During our June visit to Sequoia and Kings Canyon National Park, I observed several bumblebees resting atop wildflowers, the first time I’d ever seen bees in such a relaxed state of repose.  I found these napping bumblebees quite fascinating, and after researching online, I learned that this behavior can occur when bumblebees become cold, and they wait until the sun warms them before they fly again.  This behavior may also occur when a bumblebee is dying.  In July, I spotted another sleepy bumblebee in our own front yard, hugging a leaf on one of our Mayten trees.
Another Sequoia and Kings Canyon highlight was the eye-catching display of mountain wildflowers blooming prolifically and beautifully, including some varieties we’d never seen before. 

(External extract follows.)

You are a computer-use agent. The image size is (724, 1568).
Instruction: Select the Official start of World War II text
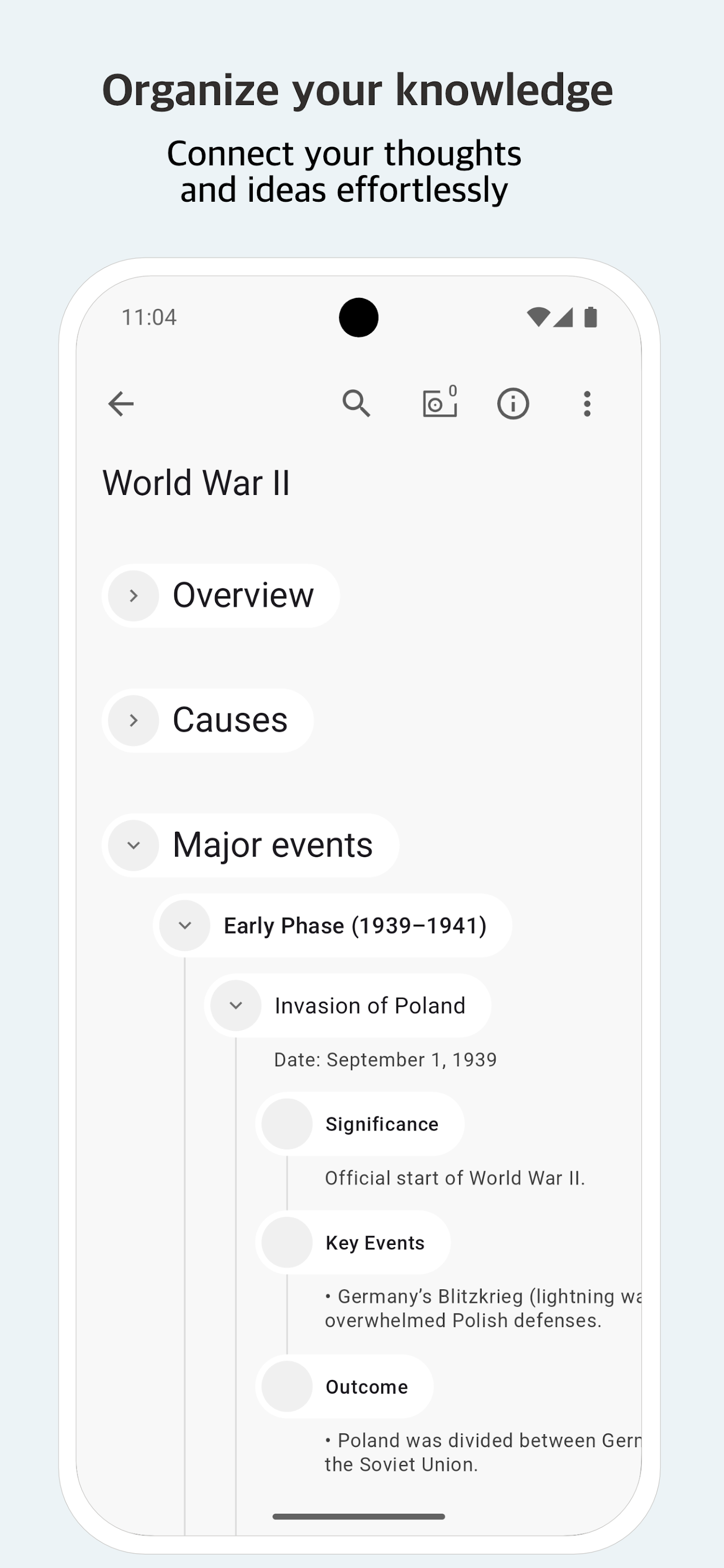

This summer’s beach walks revealed a few new and unusual sights.  We happened upon this strange and odoriferous mystery which a friend (in the know) guessed to be a whale’s throat and tongue…whoa! 

With warmer than average temperatures in our local bay, sea lettuce, a green algae, was washing ashore in heaps and mounds on Seaside Beach.  On shore, the sea lettuce created what looked like a gigantic serving of seaweed salad and off shore, a “spinach sea” was in view. 

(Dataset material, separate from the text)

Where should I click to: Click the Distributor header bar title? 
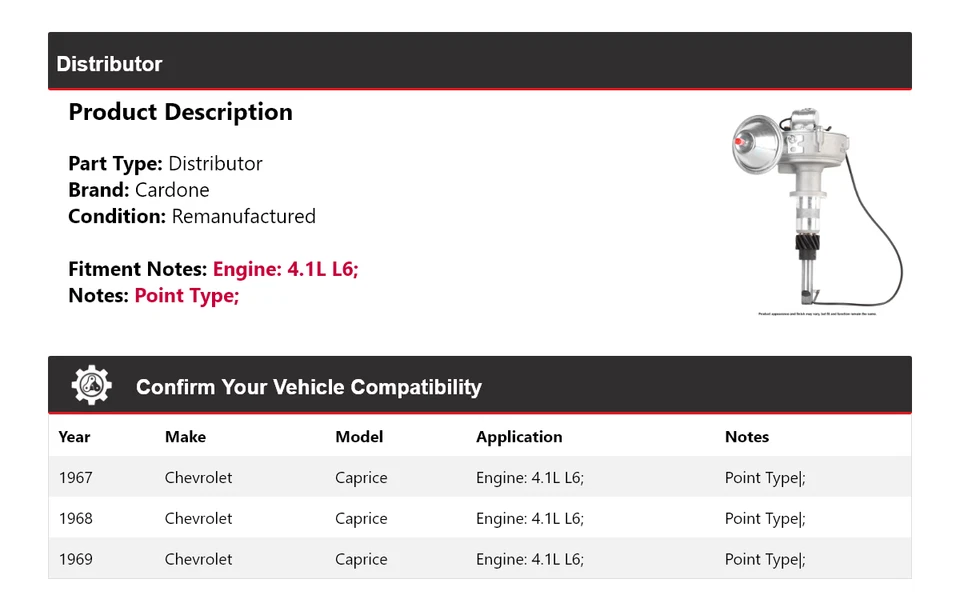[109, 64]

I didn’t snap a photo, but on a couple occasions, scattered along this same beach were velella vellalas (stinging nettles), no longer alive, but resembling mini Chihuly glass sculptures.

We explored hiking trails new to us on two summer visits to Mt. Madonna County Park.  Within the park resides a confined herd of white fallow deer, descendants of exotic gifts given to the cattle baron who settled there in the early 1900’s.  While we admired the handsome antlers on one of the bucks, he seemed rather intrigued by us.  We also explored the ruins of the same cattle baron’s former estate where the forest has gradually been reclaiming the land over the years.  We were pleasantly surprised by these new discoveries less than an hour’s drive from home.
Without leaving home, we also enjoyed a cast of airborne characters visiting our backyard, violet green swallows with their swift and graceful performance in the late morning and the flitter fluttery dance of bats at dusk.  Doves, starlings, juncos, sparrows, finches, flycatchers and other birds, dragonflies, butterflies, honeybees and bumblebees and a yearly visit from the June bugs for a couple weeks.
These summer experiences were low key and simple, yet will likely be some of my favorite memories of all. 
Which enjoyable memories of summer simplicity will linger with you?